• Data provided:
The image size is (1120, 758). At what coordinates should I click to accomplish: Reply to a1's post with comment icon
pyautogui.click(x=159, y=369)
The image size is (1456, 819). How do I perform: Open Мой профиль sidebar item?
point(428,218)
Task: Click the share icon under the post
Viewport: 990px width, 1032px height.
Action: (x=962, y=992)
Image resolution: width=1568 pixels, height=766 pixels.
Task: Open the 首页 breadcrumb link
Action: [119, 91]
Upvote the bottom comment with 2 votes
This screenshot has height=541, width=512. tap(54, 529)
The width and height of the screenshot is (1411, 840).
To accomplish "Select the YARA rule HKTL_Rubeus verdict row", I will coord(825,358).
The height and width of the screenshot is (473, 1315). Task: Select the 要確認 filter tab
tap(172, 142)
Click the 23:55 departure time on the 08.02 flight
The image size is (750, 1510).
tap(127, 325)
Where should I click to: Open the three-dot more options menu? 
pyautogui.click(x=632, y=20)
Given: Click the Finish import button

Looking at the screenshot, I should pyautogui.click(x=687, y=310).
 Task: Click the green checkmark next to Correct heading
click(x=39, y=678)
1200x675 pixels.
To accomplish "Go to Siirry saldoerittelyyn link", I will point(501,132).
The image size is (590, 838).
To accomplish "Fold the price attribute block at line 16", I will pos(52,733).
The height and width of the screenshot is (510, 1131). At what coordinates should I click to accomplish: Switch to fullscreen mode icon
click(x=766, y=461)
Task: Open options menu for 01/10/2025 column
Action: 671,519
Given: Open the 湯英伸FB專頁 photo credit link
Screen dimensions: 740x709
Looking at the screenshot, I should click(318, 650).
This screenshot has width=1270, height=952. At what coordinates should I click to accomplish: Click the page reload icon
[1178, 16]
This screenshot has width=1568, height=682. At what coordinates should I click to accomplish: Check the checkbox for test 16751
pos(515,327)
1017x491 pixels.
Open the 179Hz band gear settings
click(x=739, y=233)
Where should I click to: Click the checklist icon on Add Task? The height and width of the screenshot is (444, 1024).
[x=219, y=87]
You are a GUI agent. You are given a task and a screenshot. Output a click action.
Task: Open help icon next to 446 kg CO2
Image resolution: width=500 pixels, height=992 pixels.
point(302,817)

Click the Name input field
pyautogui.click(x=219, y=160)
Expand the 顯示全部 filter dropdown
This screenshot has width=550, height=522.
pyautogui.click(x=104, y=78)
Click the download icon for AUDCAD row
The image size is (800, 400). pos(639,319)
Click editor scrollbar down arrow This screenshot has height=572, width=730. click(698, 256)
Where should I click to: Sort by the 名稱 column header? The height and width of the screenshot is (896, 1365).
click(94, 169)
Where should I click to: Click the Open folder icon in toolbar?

• Prompt:
Copy out the data starting at the line that contains "1017x491 pixels." and ending at the last line of the data, both included.

• The answer:
1017x491 pixels.
Open the 179Hz band gear settings
click(x=739, y=233)
Where should I click to: Click the checklist icon on Add Task? The height and width of the screenshot is (444, 1024).
[x=219, y=87]
You are a GUI agent. You are given a task and a screenshot. Output a click action.
Task: Open help icon next to 446 kg CO2
Image resolution: width=500 pixels, height=992 pixels.
point(302,817)

Click the Name input field
pyautogui.click(x=219, y=160)
Expand the 顯示全部 filter dropdown
This screenshot has width=550, height=522.
pyautogui.click(x=104, y=78)
Click the download icon for AUDCAD row
The image size is (800, 400). pos(639,319)
Click editor scrollbar down arrow This screenshot has height=572, width=730. click(698, 256)
Where should I click to: Sort by the 名稱 column header? The height and width of the screenshot is (896, 1365).
click(94, 169)
Where should I click to: Click the Open folder icon in toolbar?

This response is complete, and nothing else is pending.